-- Input data follows --

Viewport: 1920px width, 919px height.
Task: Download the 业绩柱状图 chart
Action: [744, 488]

-- Input data concluded --
-- Input data follows --

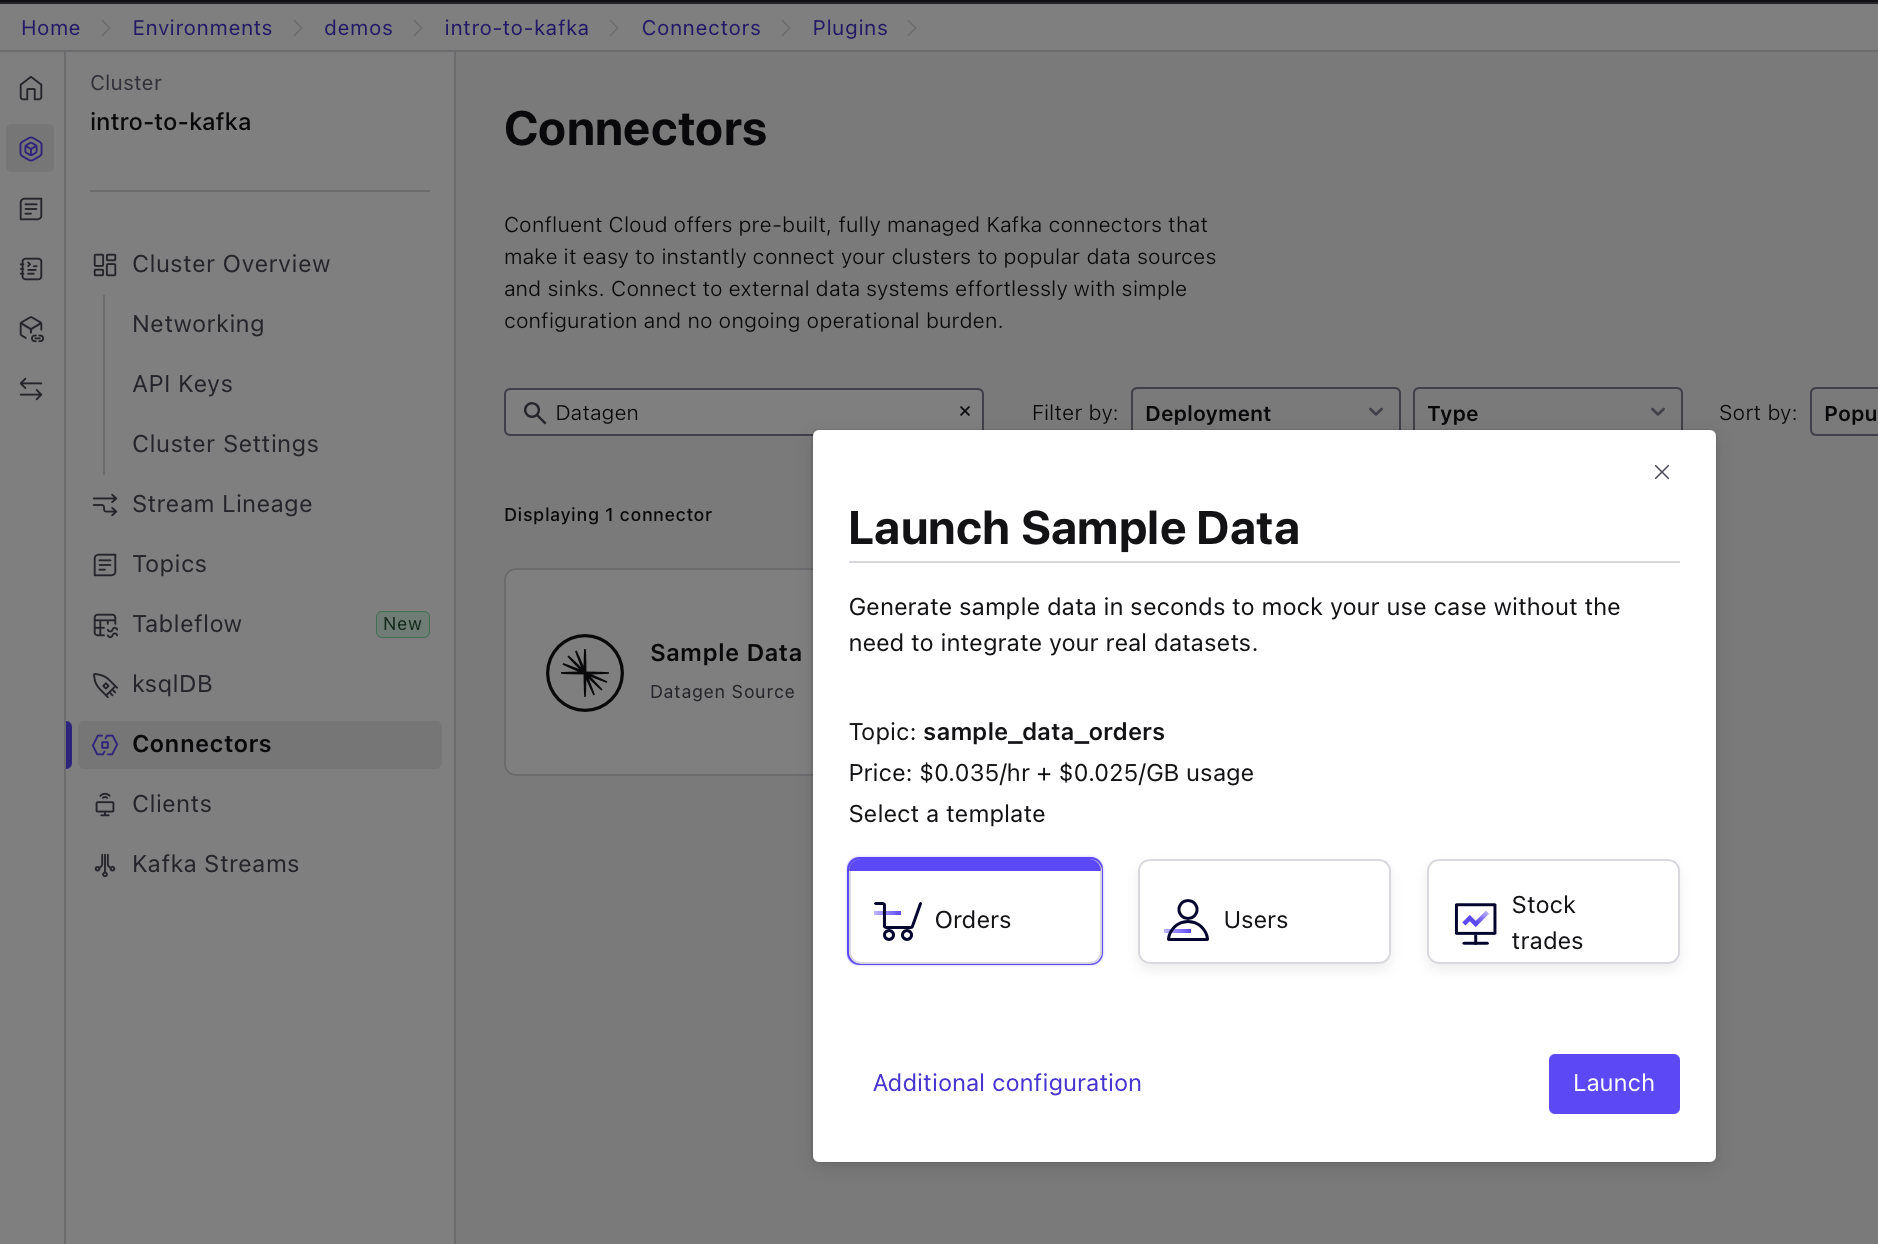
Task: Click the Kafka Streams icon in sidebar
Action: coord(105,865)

-- Input data concluded --
-- Input data follows --

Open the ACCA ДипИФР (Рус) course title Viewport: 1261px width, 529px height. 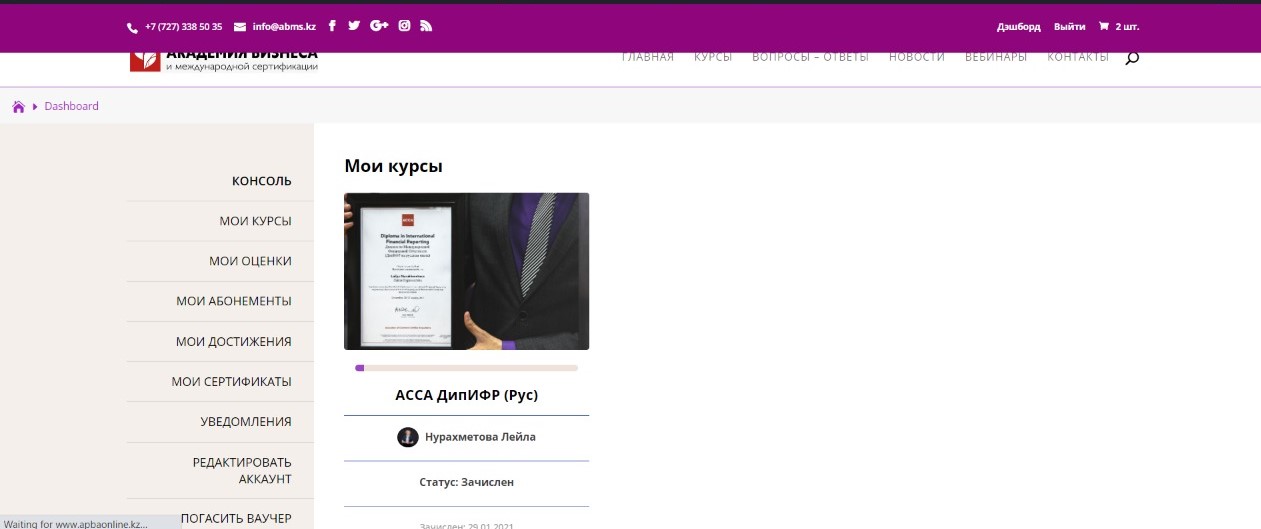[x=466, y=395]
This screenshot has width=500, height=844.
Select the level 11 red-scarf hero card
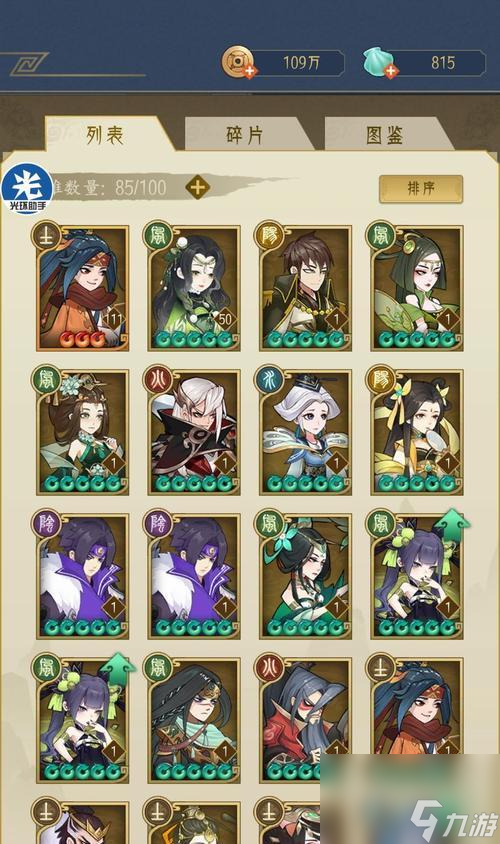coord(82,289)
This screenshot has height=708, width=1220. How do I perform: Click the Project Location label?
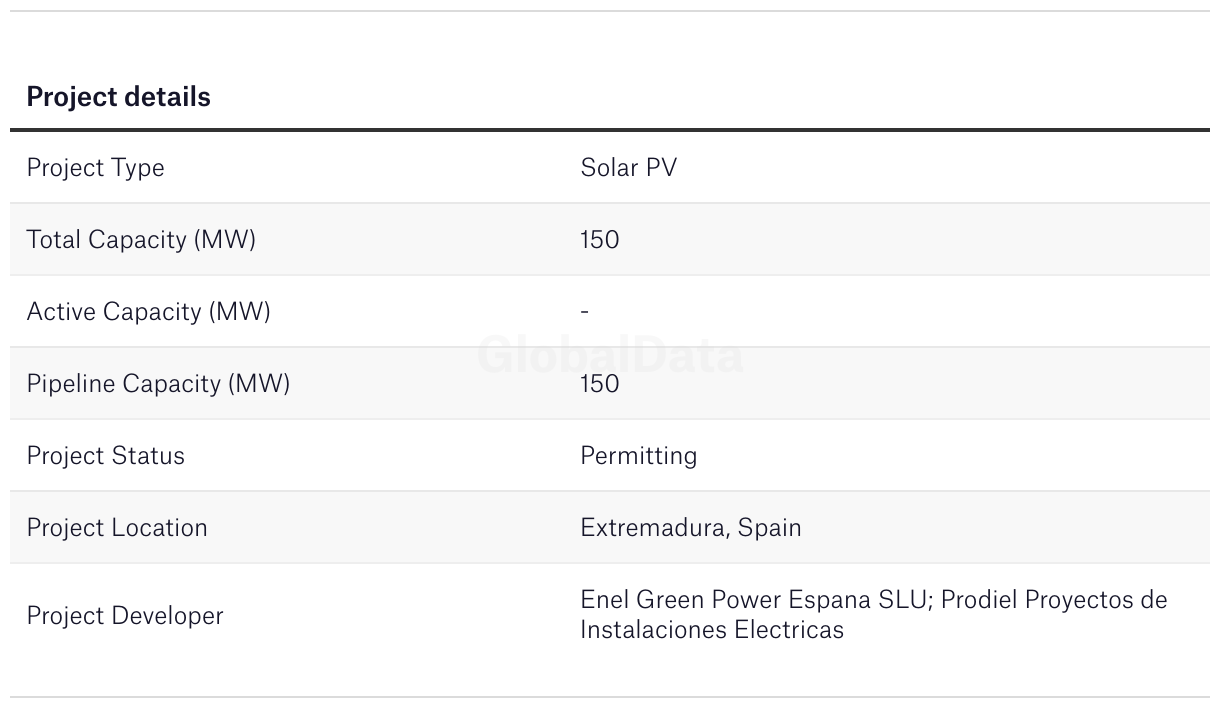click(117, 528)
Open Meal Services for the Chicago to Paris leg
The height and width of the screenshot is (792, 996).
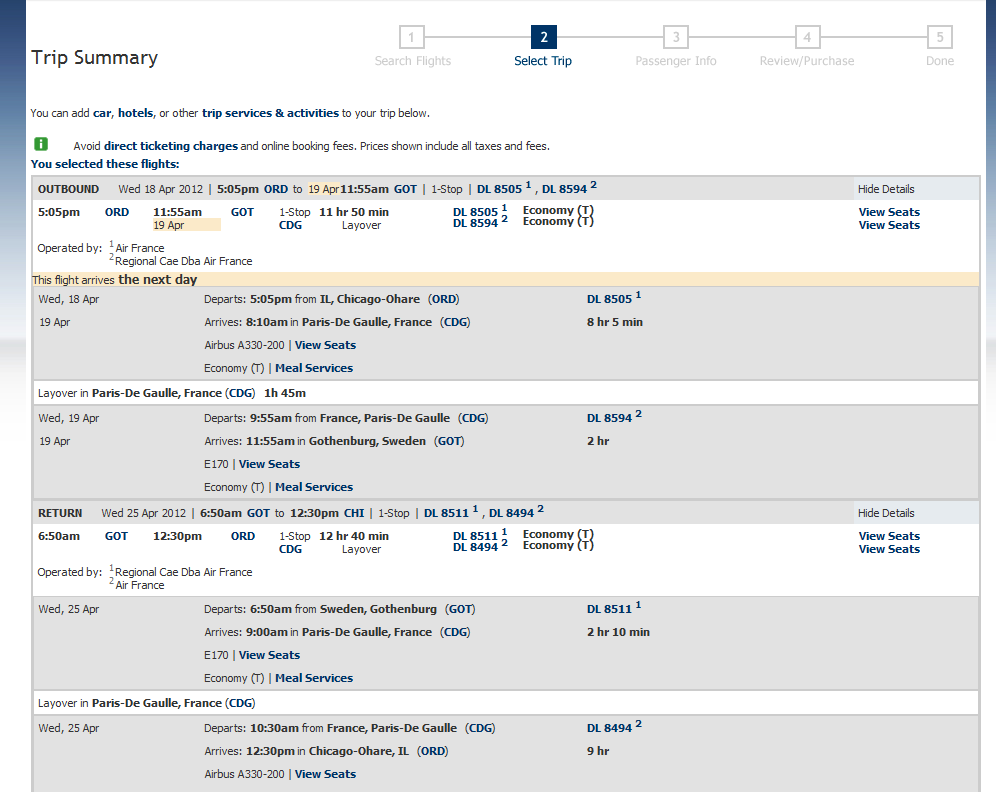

-- Input data concluded --

• [Problem details]: What you give back should be only the lines of the records above, starting at the line with "Open Meal Services" and ending at the line with "The height and", restated word for word.

• [Solution to this task]:
Open Meal Services for the Chicago to Paris leg
The height and width of the screenshot is (792, 996).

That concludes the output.